- _AIM_:
Return the rows unchanged, beginning at the line that contains "Task: Open Learn" and stopping after the line that contains "Action: [546, 127]".

- _STORED ROWS_:
━━━━━━━━━━━━━━━━

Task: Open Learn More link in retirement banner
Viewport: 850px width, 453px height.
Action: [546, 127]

━━━━━━━━━━━━━━━━

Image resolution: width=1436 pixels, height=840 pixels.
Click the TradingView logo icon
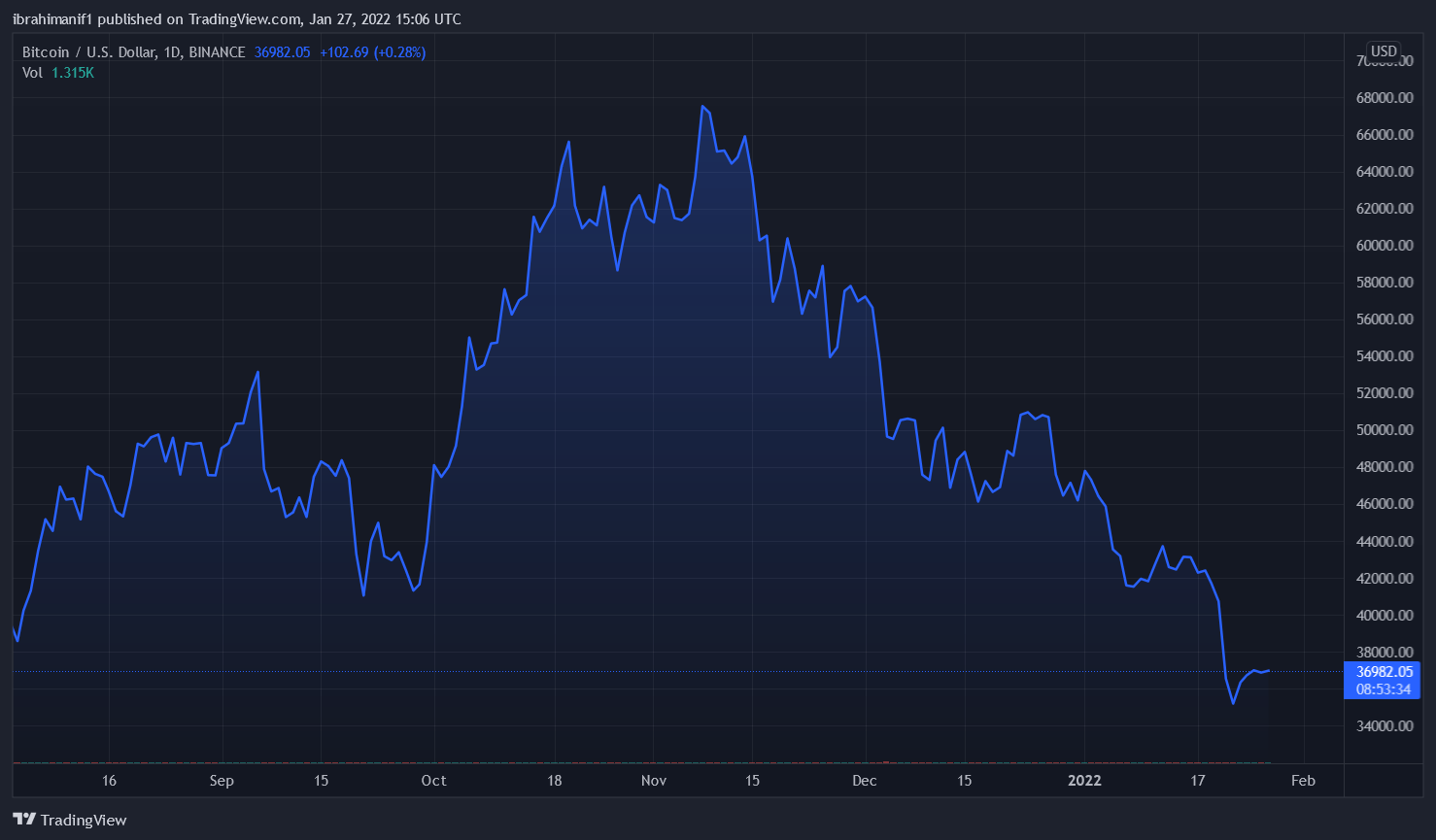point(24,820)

━━━━━━━━━━━━━━━━

- _REPLY_:
Task: Open Learn More link in retirement banner
Viewport: 850px width, 453px height.
Action: [546, 127]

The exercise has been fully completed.